I graduated with a degree in psychology and no idea what I wanted to do with it. The only thing I knew for sure at that point was that I did not want to go to graduate school. Ever.
I was interested in human resources and applied to all sorts of HR jobs. Unfortunately, it was 1991 and the economy issues at the time resulted in a very scarce job pool. (Google it.)
I was working part-time in a doctor’s office. One of the regular patients knew I was looking for a full-time job and told me about a legal secretary position open where her husband worked. I politely said “thank you, but that’s not really what I am interested in”. She then told me that the clients of this particular law firm included Madonna, Billy Joel and Sting (again, it was 1991, I guess now this would be the equivalent of…um…Beyonce? Drake? Help me out here…) Anyway, I decided to give it a shot and I got the job (cut to me teaching myself to type without looking at my fingers.) That job led to another one in a different law firm. That one led to a job at Sony Music, working for one of their smaller labels, Relativity Records.

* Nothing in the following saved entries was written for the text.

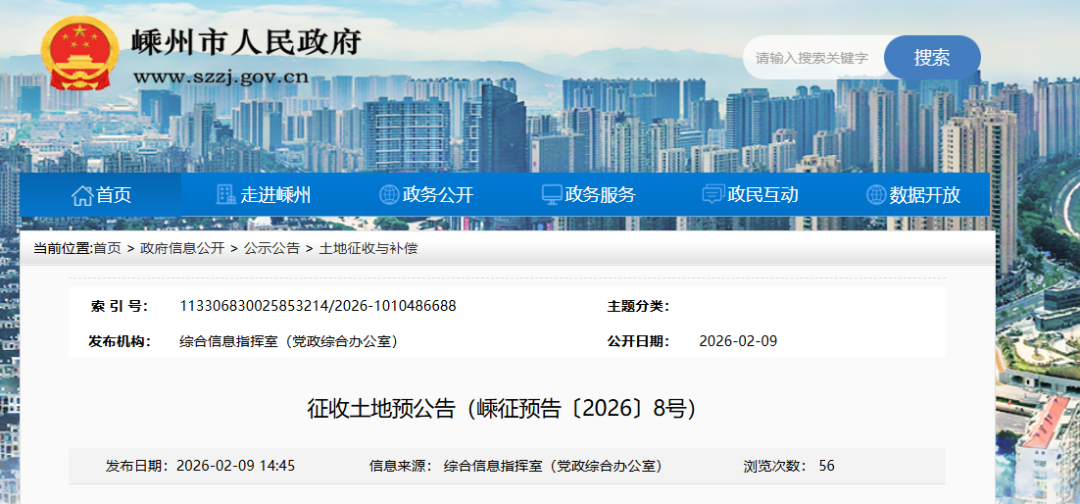Screen dimensions: 1080x504
Task: Click 首页 in the breadcrumb trail
Action: 107,248
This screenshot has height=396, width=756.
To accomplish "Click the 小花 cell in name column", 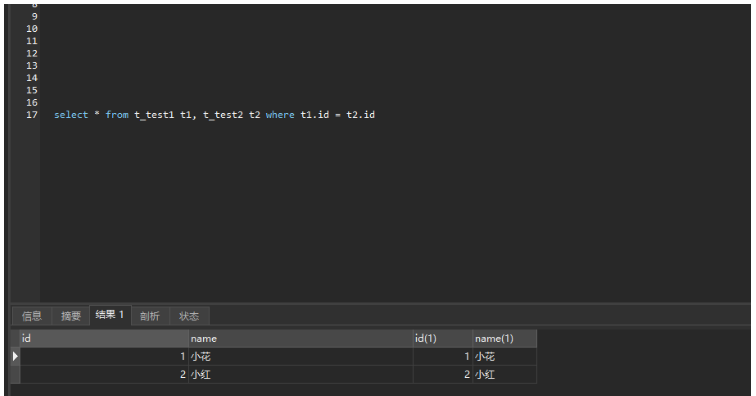I will pyautogui.click(x=301, y=356).

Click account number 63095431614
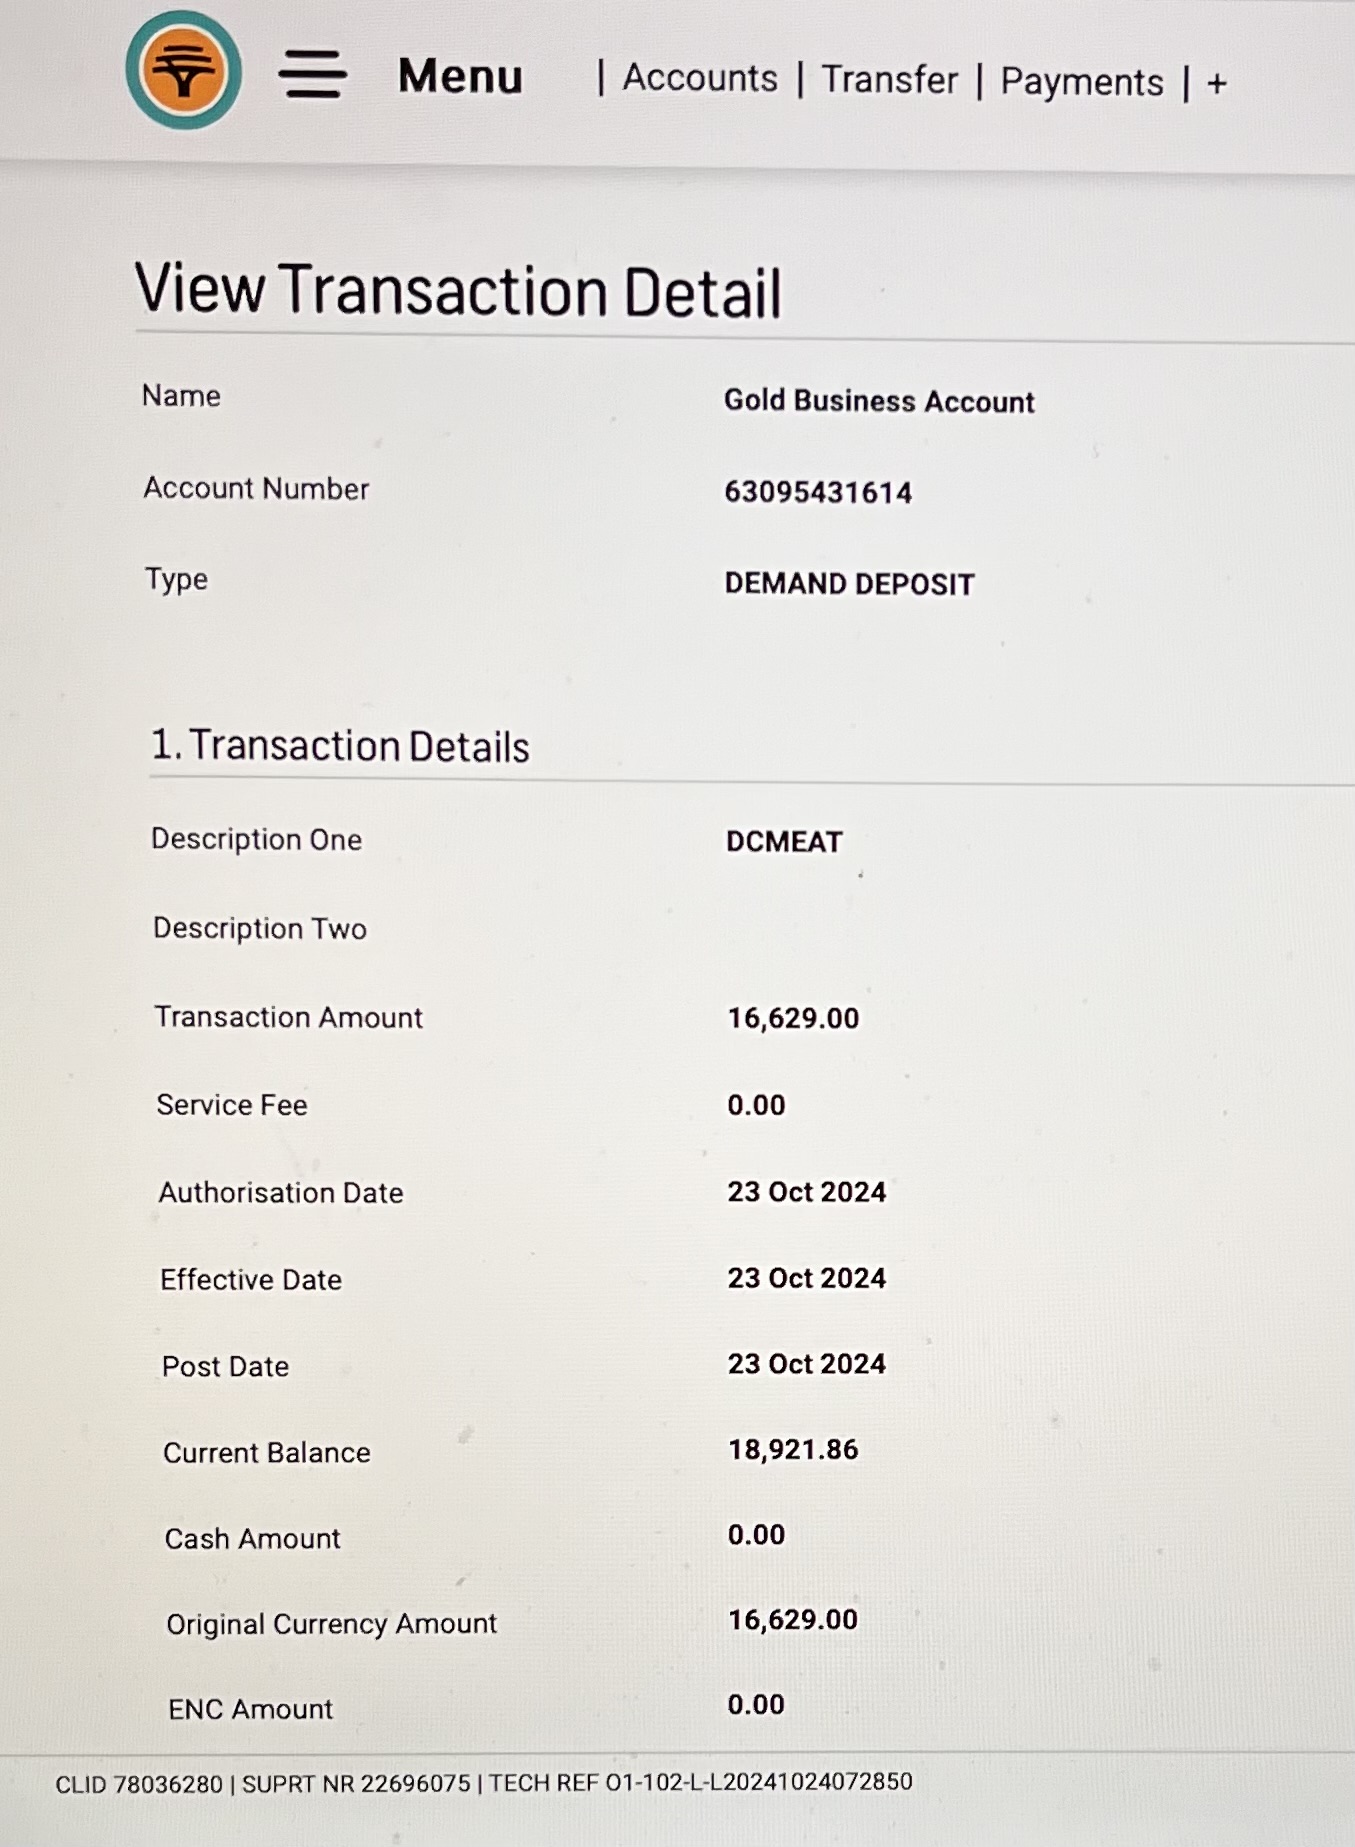(x=818, y=492)
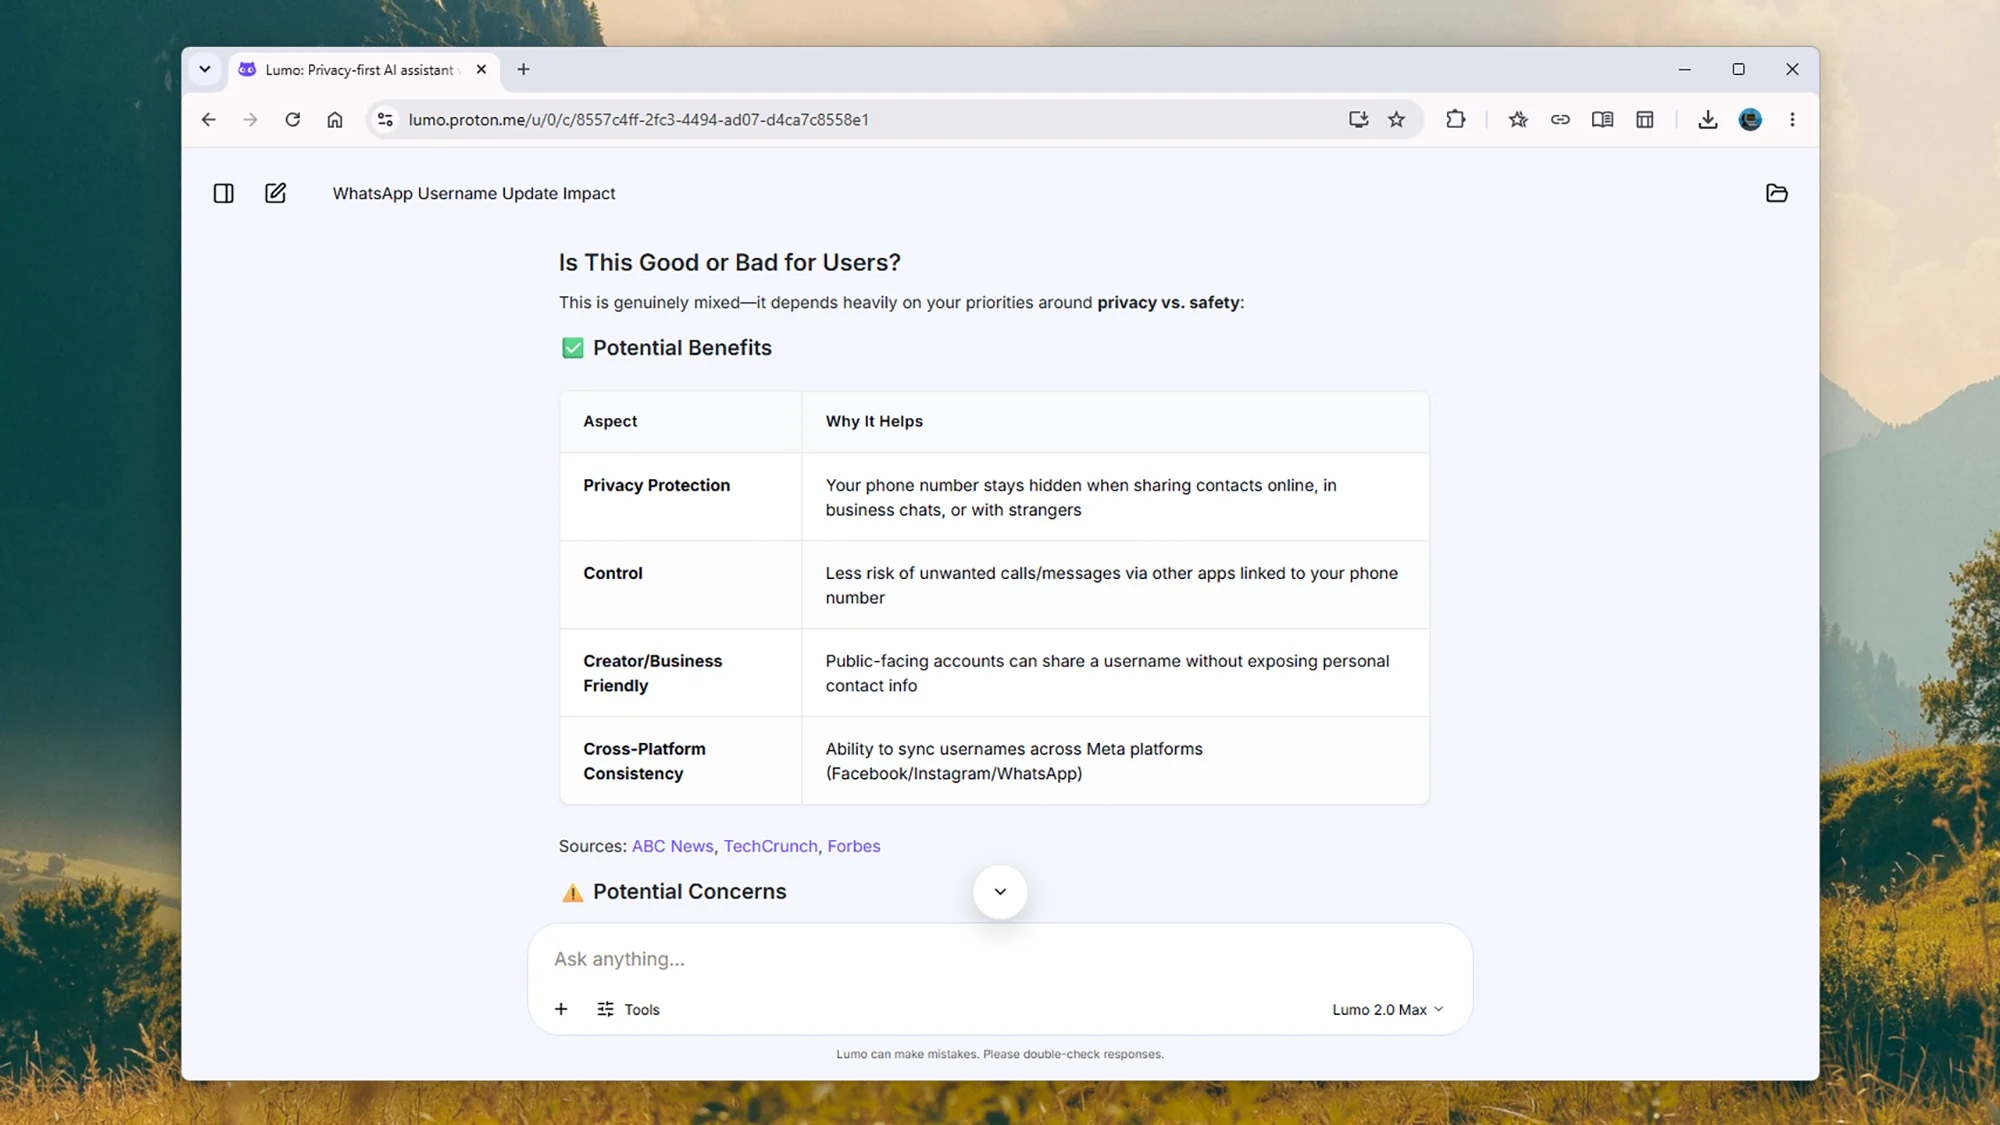View site information icon in address bar

click(385, 119)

I started at Relativity in the finance department, with absolutely no interest or knack for working with numbers. After a year I jumped to their sales department. Then I worked at a college music magazine. One of my main responsibilities there was cutting out articles from Billboard magazine that I thought would interest my boss (it was 1998, people still read magazines.) It was then that I decided that I needed to find a career path.
I made an appointment with a career counselor at St. John’s University, where I received my bachelor’s degree. From the moment she started talking I realized that I wanted her job! It was the perfect combination of my business experience and my desire to be in a helping profession. I spent our time together asking about her role and how she got there.
A few months later, I was enrolled in the graduate program at The College of New Rochelle to pursue a Master of Science degree in Career Development. Yep, the girl who was so sure that she never wanted to go back to school was going back to school. I finally had something that I was interested in learning about.
For the past 20 years I have been working in career development, mostly in higher education. I don’t regret my years of job-hopping, as it is what led me to a career that I truly love. When I meet with students unsure of their career future, I can tell them with certainty that I know how they feel, and that with time and experience, they will know what fits and meets their individual needs.
So, what have I learned from my career journey? A few things. Madonna likes popcorn, for one. Also, most people aren’t born knowing what they want to do, and most people figure it out once they are open to experiential opportunities (If I had done internships maybe I would have figured this all out a lot sooner.) Also, ask people about their jobs and never underestimate the importance of a good career counselor.